Swap every "screenshot" for "screen capture" in the lines running from the line with "This screenshot has" up to and including the line with "click(x=783, y=438)", and return only those lines with nothing else changed.

DATA RECORDS ▸
********************

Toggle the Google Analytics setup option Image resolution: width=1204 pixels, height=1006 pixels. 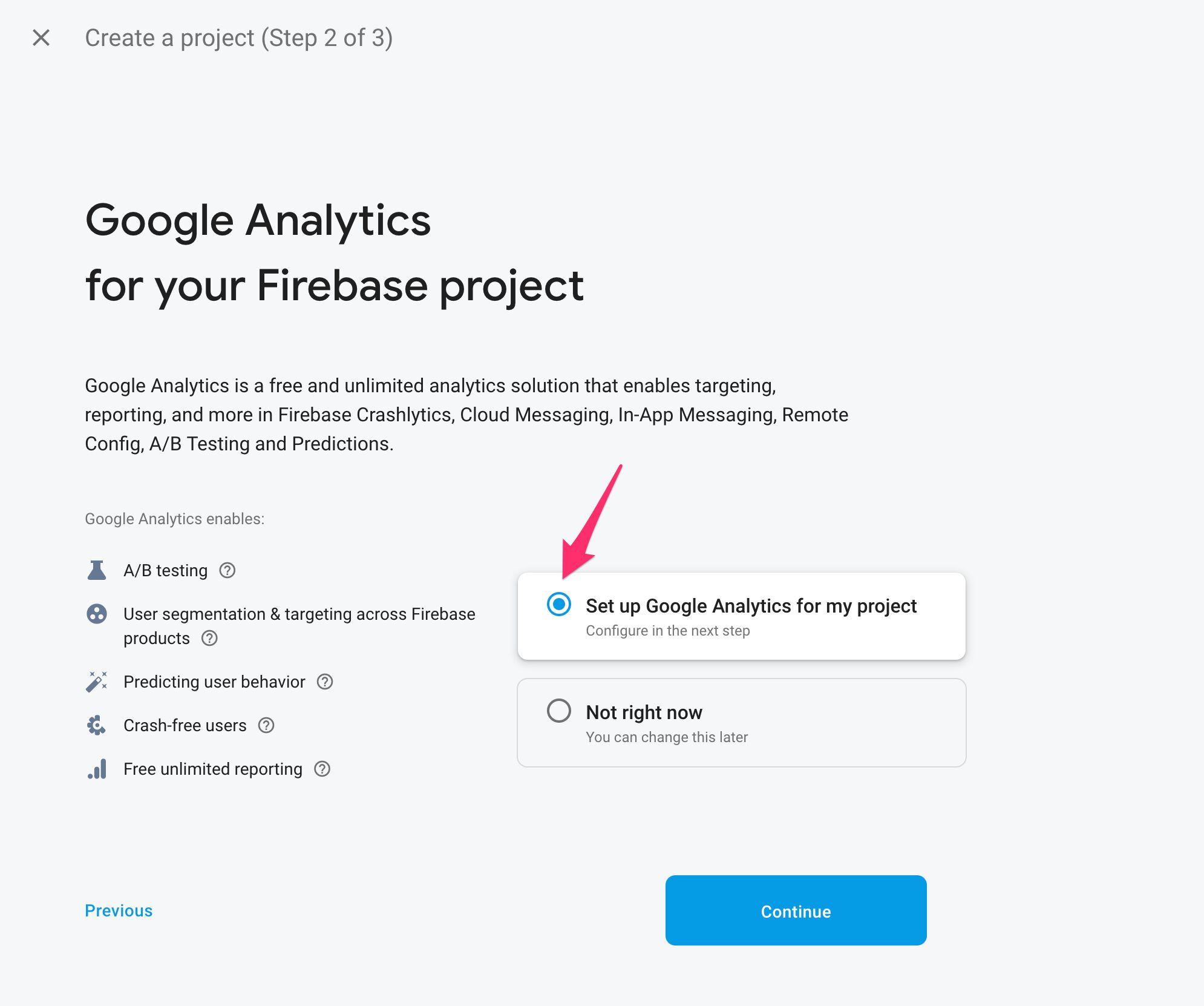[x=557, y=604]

********************

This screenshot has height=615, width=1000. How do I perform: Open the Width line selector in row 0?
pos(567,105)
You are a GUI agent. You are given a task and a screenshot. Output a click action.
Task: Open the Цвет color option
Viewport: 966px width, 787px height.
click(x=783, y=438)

********************

SOLUTION ▸
This screen capture has height=615, width=1000. How do I perform: Open the Width line selector in row 0?
pos(567,105)
You are a GUI agent. You are given a task and a screen capture. Output a click action.
Task: Open the Цвет color option
Viewport: 966px width, 787px height.
click(x=783, y=438)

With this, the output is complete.